▶ What you are asked to do
In the account of becoming a teacher, what degree did the writer earn at the University of Luton?

▶ Document extract
○ ○ ○ ○ ○

I had always wanted to be a teacher from being a little girl, and although I didn't take the chance offered to me after completing my A levels for various reasons, I always knew that that is what I would do one day. It never left me. I had thoroughly enjoyed a successful banking career up to Sarah and Rose being born, working in a wide range of jobs and and variety of different branches and head offices. When they were born, I had wanted children so much, I wanted to be a full time mum while they were little. During this time I started helping at the girl's school and nursery and started volunteering so much that I got a job as a teaching assistant helping  special needs children. The school supported me to go on a years course at Hertfordshire University to gain a Specialist Teacher's Certificate. By this time there was no stopping me and I searched out further courses to enable me to attain the much needed degree to teach. I  managed to attain a first class BA honours at the University of Luton in Educational Studies. I worked long and hard for this and was never deterred however tough it got and there were mountains to climb and hoops to jump over at times, not least managing a part time job in school and wanting to still be a perfect mother to Sarah and Rose. I was driven though, because I wanted to teach so much. I managed to achieve this in three years, and it was well worth waiting all that time for and the icing on the cake was achieving a first. It had been something I always knew I would do and I felt I had done it properly. Following this, the girls's school supported me to undertake a Graduate Training Programme and the Luton Teacher Training Partnership sponsored my place, although my school was in Hertfordshire. The following year I qualified as a teacher at last and then went on to another local school to complete my induction year and there I continued my teaching for nearly six years. My dream had come true.

This was a wonderful school to work in, very forward thinking, a positive and hard working staff and some wonderful pupils and parents. I became a Governor too at the school, was the Science Co-ordinator and in the last few years I was there got the chance to lead a project to develop the school grounds, which were already stunning and to lead the school to achieve the Eco school's Green Flag award. I was quite ambitious and always felt I would like to progress to at least Deputy Head Teacher level, and I was searching around for leadership posts in 2009, although I would be very reluctant to leave such a flourishing, successful school, which was in the country's top one hundred. I knew deep down I needed to leave to make some progress and I had the wonderful experiences I had been given to work with and take with me.

○ ○ ○ ○ ○

▶ Extracted entries
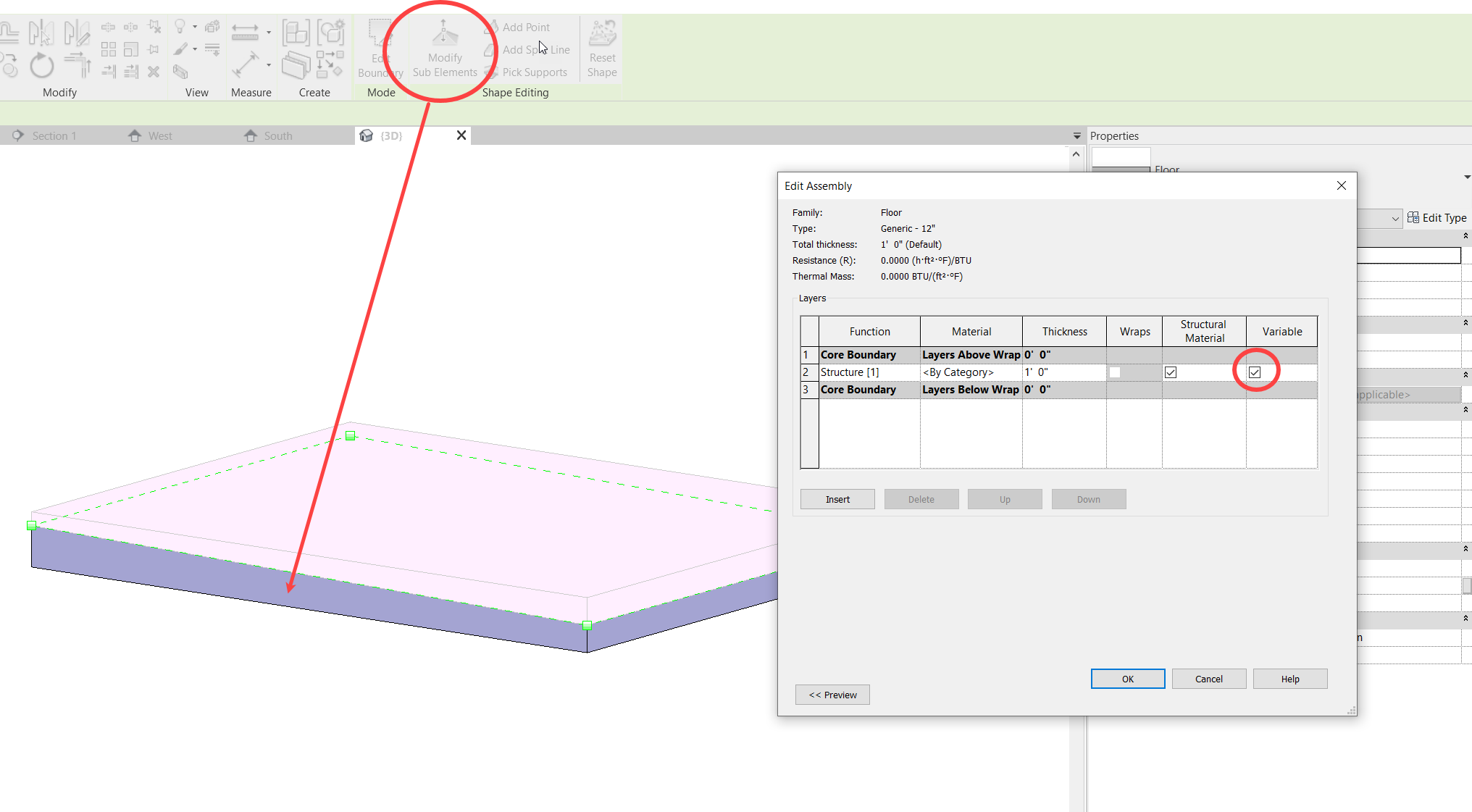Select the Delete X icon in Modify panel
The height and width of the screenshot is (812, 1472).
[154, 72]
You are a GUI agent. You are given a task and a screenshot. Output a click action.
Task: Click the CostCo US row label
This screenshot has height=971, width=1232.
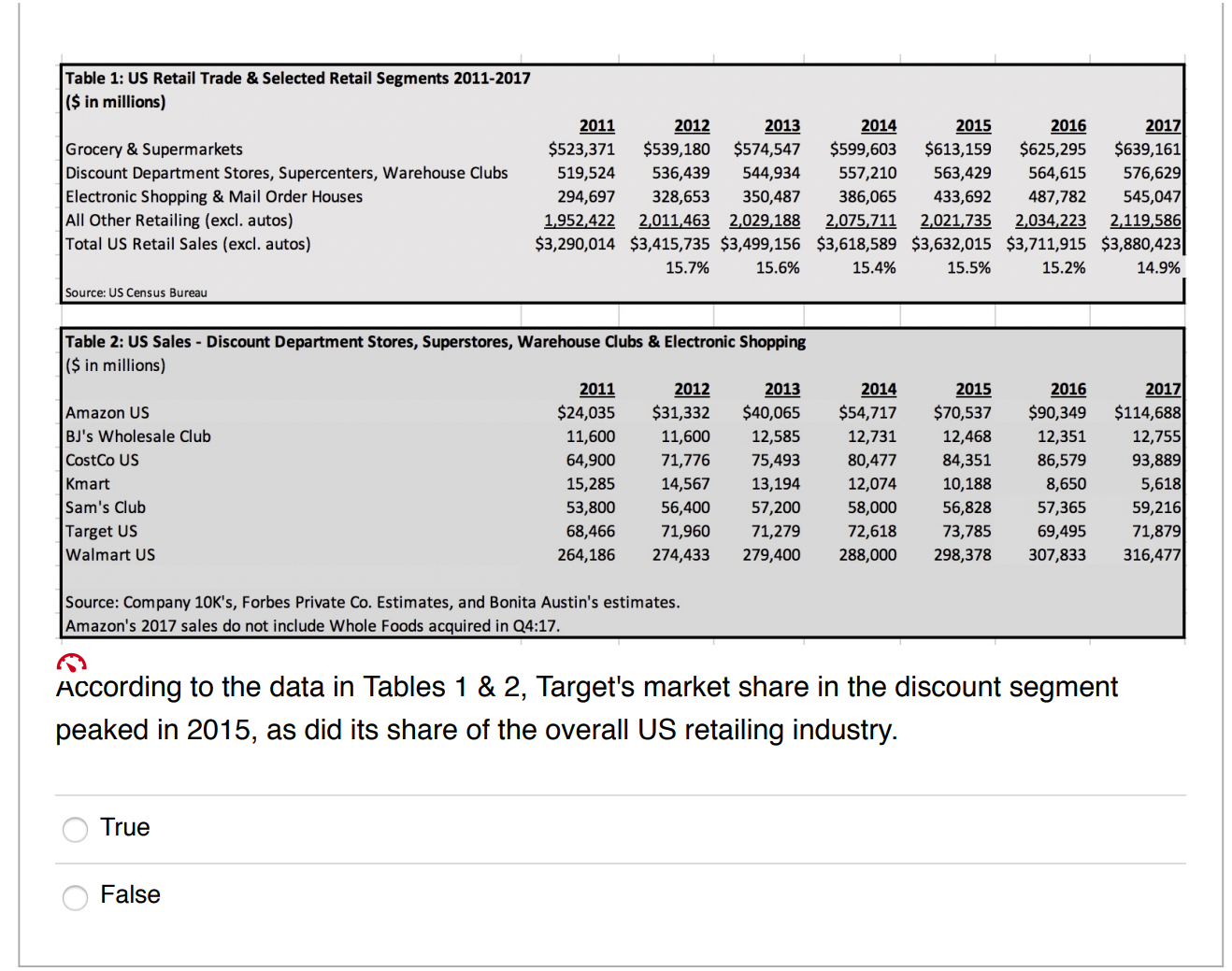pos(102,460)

○ ○ ○ ○ ○

▶ Response to the exercise
A first class BA honours in Educational Studies.